Court Opinion

ID: 3731220
Source: CourtListenerOpinion
Date Created: 2016-07-06 06:58:43.226391+00
Date Added: 2024-06-11T18:01:57.416672
License: Public Domain

{¶ 42} I concur in the judgment and in the opinion for the court written by Judge Grady. I write separately merely to note that we have found the issue in this case — whether a police officer needs probable cause, or reasonable and articulable suspicion, to stop a person for whom an arrest warrant is, in fact, outstanding — to be troublesome. We first addressed this issue in Dayton v. Click (Oct. 5, 1994), Montgomery App. No. 14328, 1994 WL 543210, discretionary appeal not allowed (1995) 71 Ohio St.3d 1477, 645 N.E.2d 1257, reaching the same result we reach in this case. We have reached conflicting results on this issue in *Page 44 
subsequent cases. See, e.g., State v. Jamison (May 11, 2001), Montgomery App. No. 18453, 2001 WL 501942.
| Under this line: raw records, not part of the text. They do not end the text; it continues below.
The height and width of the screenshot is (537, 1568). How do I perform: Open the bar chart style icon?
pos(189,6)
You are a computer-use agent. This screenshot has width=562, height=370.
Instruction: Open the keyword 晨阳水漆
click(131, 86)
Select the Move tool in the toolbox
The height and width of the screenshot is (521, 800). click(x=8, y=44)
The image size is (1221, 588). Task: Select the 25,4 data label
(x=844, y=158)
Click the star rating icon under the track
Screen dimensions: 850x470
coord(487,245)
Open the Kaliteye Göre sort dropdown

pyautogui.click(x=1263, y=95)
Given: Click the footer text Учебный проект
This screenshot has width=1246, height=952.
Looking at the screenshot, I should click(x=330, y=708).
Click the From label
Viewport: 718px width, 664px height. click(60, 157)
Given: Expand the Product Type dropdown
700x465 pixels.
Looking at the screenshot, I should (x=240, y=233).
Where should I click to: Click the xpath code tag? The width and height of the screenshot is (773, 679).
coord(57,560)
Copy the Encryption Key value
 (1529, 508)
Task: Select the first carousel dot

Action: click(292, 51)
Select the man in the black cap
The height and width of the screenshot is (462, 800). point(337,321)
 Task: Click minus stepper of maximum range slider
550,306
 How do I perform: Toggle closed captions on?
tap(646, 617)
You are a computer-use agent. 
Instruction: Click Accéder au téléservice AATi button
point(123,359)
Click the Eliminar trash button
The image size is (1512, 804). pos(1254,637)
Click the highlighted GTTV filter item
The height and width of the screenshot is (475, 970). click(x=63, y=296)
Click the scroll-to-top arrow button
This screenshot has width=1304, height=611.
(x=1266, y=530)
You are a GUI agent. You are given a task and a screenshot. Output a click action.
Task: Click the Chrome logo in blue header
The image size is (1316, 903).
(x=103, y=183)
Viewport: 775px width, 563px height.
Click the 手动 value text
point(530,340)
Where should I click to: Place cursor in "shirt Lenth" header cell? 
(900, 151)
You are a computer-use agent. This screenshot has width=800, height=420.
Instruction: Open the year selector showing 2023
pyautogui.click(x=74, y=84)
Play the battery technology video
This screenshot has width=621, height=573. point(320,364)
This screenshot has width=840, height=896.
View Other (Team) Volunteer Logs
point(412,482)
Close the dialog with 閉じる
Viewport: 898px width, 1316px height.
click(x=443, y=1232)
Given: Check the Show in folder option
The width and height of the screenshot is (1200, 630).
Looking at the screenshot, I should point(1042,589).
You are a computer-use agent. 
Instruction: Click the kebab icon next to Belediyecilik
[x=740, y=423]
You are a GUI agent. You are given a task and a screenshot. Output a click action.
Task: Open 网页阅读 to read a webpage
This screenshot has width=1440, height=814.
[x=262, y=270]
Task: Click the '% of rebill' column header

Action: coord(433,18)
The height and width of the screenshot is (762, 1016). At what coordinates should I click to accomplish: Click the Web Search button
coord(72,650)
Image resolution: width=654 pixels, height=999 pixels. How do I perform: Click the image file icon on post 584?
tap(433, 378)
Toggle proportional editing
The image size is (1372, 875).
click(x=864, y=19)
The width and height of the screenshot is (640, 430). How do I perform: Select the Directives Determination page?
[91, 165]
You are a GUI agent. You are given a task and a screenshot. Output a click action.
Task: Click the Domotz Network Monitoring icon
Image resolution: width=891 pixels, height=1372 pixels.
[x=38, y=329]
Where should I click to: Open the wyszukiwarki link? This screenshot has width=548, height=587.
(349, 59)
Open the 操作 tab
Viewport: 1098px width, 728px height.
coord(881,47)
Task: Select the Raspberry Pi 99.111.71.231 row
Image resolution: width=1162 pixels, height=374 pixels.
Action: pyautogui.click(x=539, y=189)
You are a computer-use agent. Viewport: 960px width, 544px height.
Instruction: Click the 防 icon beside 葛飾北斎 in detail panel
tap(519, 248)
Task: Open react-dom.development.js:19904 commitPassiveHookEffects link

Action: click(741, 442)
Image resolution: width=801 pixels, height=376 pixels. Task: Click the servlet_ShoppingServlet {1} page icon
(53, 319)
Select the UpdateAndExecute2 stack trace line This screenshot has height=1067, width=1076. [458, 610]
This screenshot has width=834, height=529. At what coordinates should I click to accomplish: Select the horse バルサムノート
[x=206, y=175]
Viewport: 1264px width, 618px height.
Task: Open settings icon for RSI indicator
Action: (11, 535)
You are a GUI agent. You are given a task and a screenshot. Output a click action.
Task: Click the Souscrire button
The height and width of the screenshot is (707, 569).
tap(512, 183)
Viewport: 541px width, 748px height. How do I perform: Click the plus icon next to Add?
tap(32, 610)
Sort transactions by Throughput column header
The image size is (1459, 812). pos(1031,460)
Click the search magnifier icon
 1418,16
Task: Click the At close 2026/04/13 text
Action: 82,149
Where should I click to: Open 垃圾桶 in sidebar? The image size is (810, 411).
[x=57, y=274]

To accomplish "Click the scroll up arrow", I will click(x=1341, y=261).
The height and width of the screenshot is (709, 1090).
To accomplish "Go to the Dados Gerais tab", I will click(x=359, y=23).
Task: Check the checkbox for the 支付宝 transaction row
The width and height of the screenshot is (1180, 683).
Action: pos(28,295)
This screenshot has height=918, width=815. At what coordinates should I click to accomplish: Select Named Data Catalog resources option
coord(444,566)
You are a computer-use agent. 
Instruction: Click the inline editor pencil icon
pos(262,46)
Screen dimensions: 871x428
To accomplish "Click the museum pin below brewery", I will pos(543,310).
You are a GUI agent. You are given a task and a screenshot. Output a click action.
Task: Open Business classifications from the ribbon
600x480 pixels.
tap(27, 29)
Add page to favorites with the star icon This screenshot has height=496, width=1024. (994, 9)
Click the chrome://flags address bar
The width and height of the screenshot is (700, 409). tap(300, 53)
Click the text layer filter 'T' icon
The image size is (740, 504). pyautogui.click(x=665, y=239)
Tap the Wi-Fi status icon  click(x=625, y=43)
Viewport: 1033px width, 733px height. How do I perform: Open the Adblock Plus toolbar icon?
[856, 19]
 {¶ 43} Our latest holding on the issue of an otherwise unsupported stop of a person who is, in fact, the subject of an outstanding arrest warrant, is found in Statev. Smith, Montgomery App. No. 22434, 2008-Ohio-5523,2008 WL 4688767, in which we held that the stop is lawful, so that evidence obtained as a result of the stop is not subject to exclusion. Stare decisis requires us to follow the latest holding of our court on a legal issue unless there is a sufficiently compelling reason not to do so. Wogoman v.Wogoman (1989), 44 Ohio App.3d 34, 541 N.E.2d 128. I find this issue to be vexingly close. Consequently, I see no reason to depart from our latest holding in State v. Smith,2008-Ohio-5523, 2008 WL 4688767.